To book a room on Ko Lanta, I have to pick one of Ao Nang's 500 tour shops? This one here? No, I see the man on duty and instantly don't like him. From his face and from my knowledge of human nature I can see he has bad English
and will not listen to my special needs, especially regarding mosquito protected windows.

So I enter the next shop. He looks clever. He turns out to be stupid and unable to find something about Ko Lanta. Finally he gets up, steps onto the road and says "Please follow me, sir". He takes me to the neighboring tour shop
with the man I ruled out before. "He will find you room on Ko Lanta, sir."

The man I had tried to avoid has perfect English and listens carefully to all my extra woes. From his catalogue I choose Lanta Long Beach resort. But I tell the tour shop manager I need windows with good mosquito screens, so that I can sleep
semi al fresco, with a breeze in the bungalow. He calls Lanta Long Beach, makes sure they have mosquito screens, books my nights and writes a voucher. All in a few minutes.

As I've said, I would always come back to this guy.

— KO LANTA, LANTA LONG BEACH BUNGALOWS —

And yes, my bungalow windows on Lanta have mosquito screens indeed. It's just that they are completely useless: The thatched roof sits on thick bamboo poles which lie loosely on the wooden walls. This creates a gap of about 6 centimeters
between walls and roof. They obviously tried to close that gap with polythene sheet, but the plastic is completely broken. A young buzzard could enter there. So in your room you have to wrap the provided mosquito tent around your bed, just what
I wanted to avoid.

Mozzies who don't make it up to the wall/roof gap simply sneak in by the bathroom door. The bathroom is semi-open air without any mosquito screen: They let some "bamboo grass" grow right into your bathroom through huge gaps.
Looks nice and tropical, and gets you nice and tropical creatures into your wellness compartment: geckos, spiders and other multi-legged things you'd rather see fried at the Mukdahan night market.

Gangs of Ko Lanta's interested mosquito population drop by as well.
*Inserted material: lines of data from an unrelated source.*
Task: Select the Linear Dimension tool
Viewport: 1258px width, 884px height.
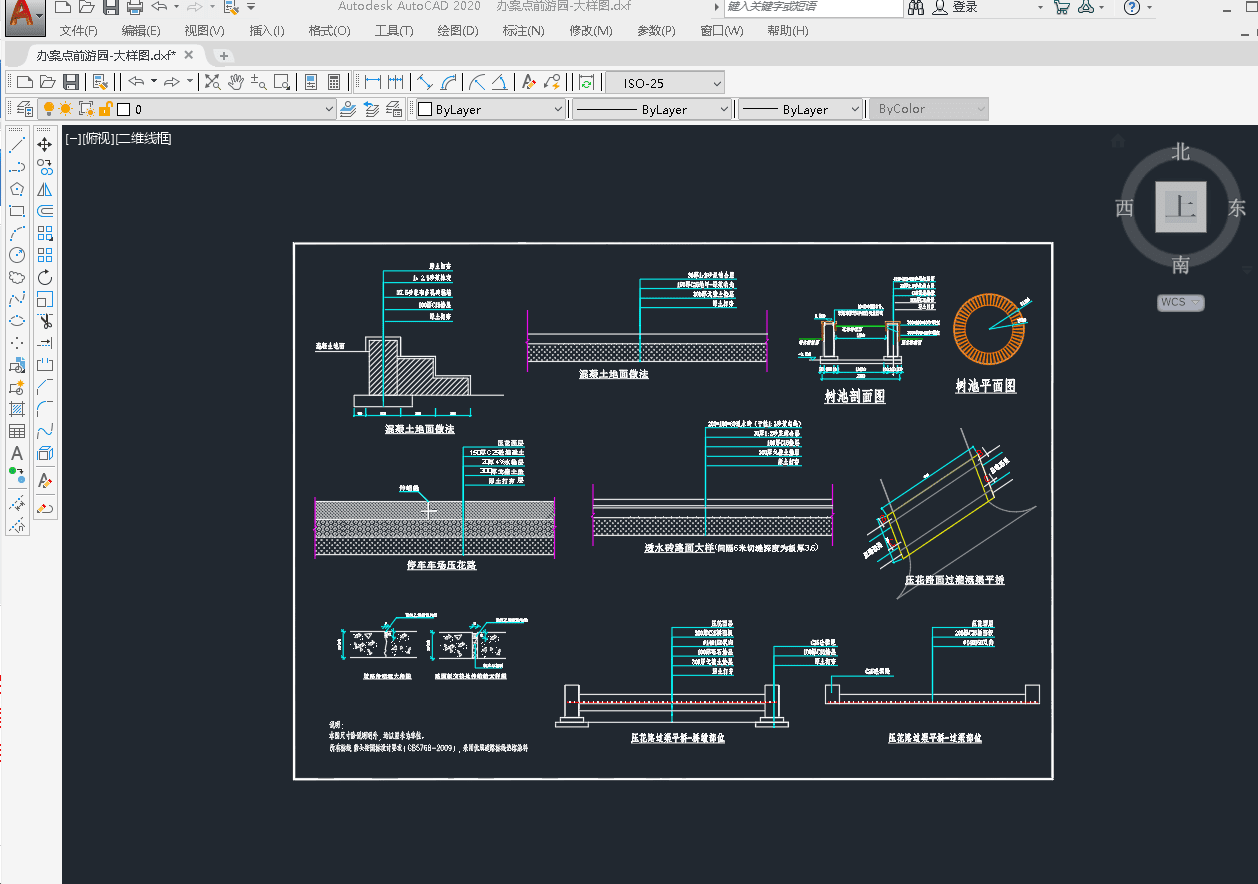Action: [x=373, y=82]
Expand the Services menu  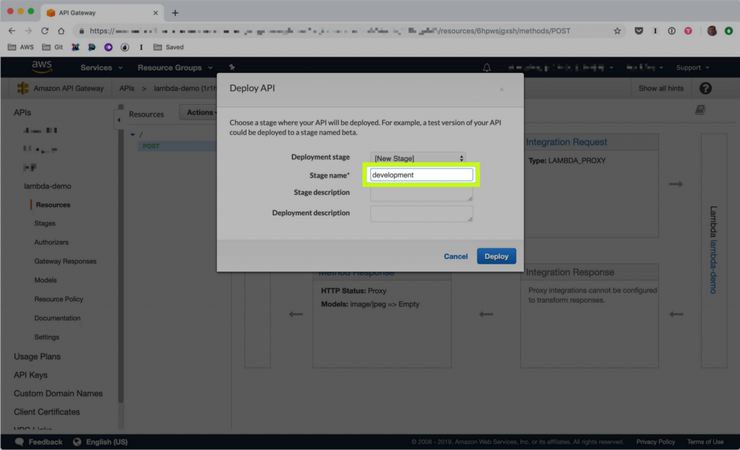(100, 68)
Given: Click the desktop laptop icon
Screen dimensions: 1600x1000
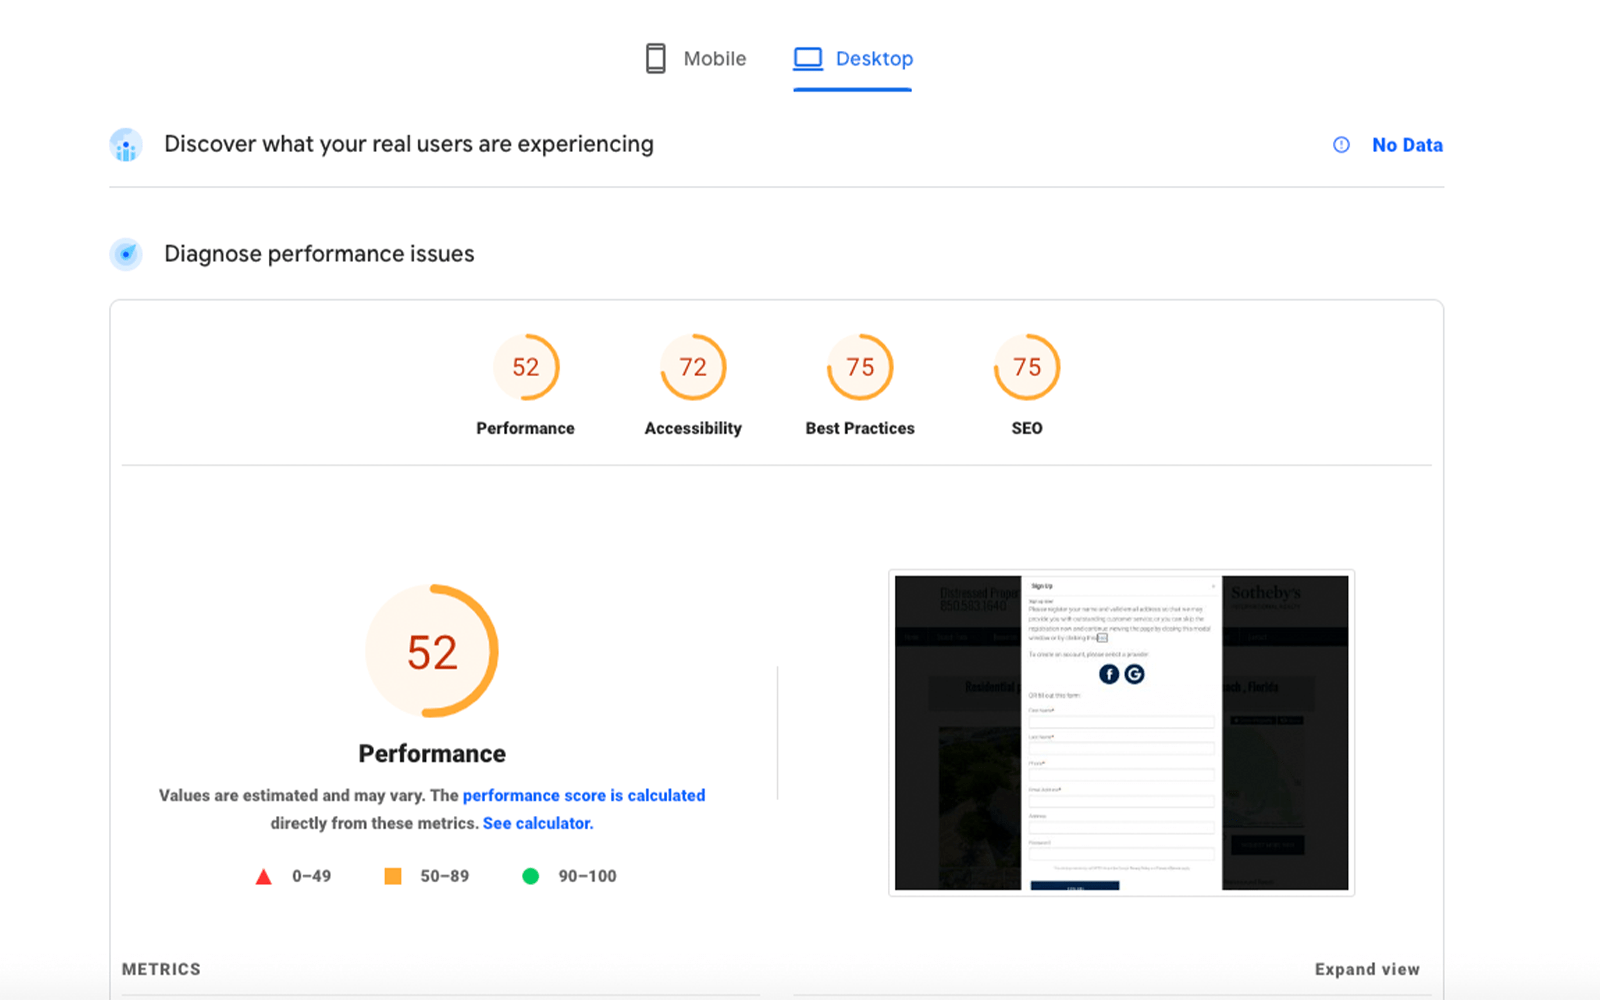Looking at the screenshot, I should [x=808, y=59].
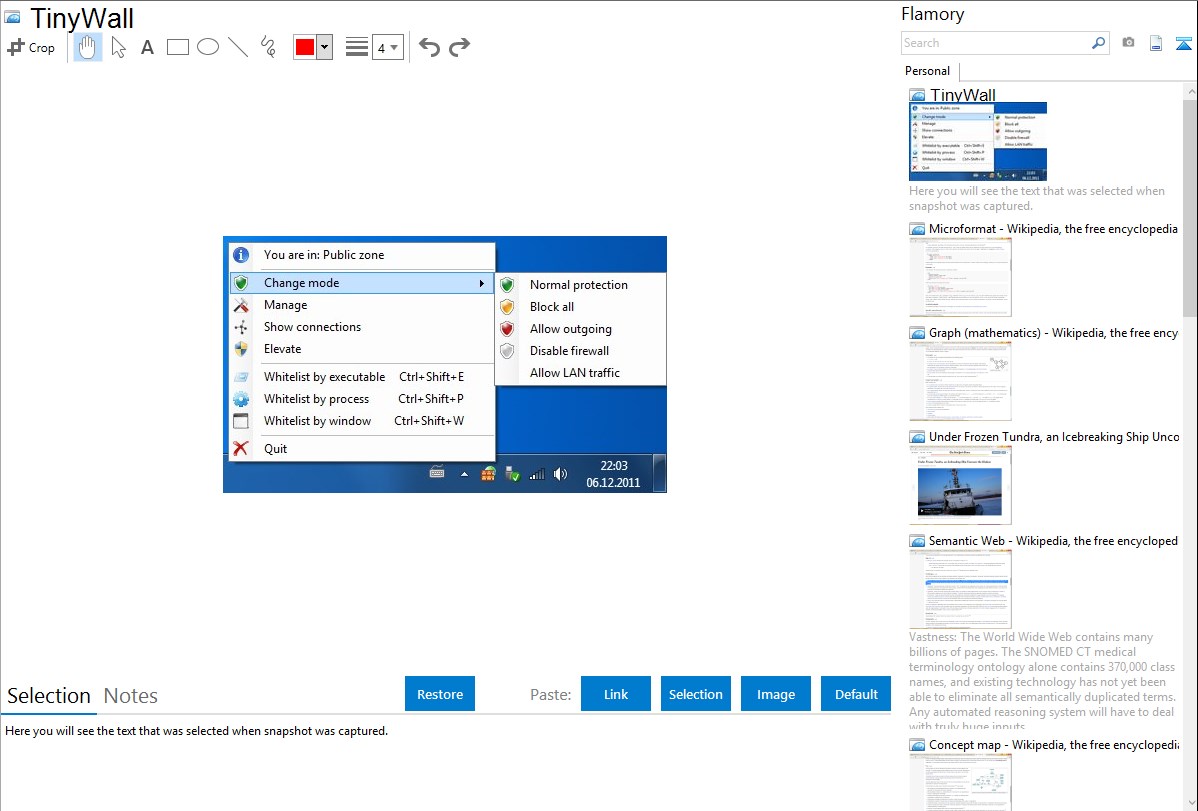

As I use the bathroom facilities, I quickly find out that local mozzies are impressively big, thoroughly black and – lightning fast. In your private moments in the Lanta Long Beach bathroom, blood-hungry gnats feast on your private parts.
Chez Hans, local mozzies are having a ball. Or two.

— KO LANTA, KHLONG DAO —

I stop moto-sai at the next-best tourist agency on the main road and introduce the young lady to my difficult travel plans full of ifs and whens. She listens concernedly, and we even get into a private chat. Then she says: "Give me one
hour, then I call you back and say what I can do for you."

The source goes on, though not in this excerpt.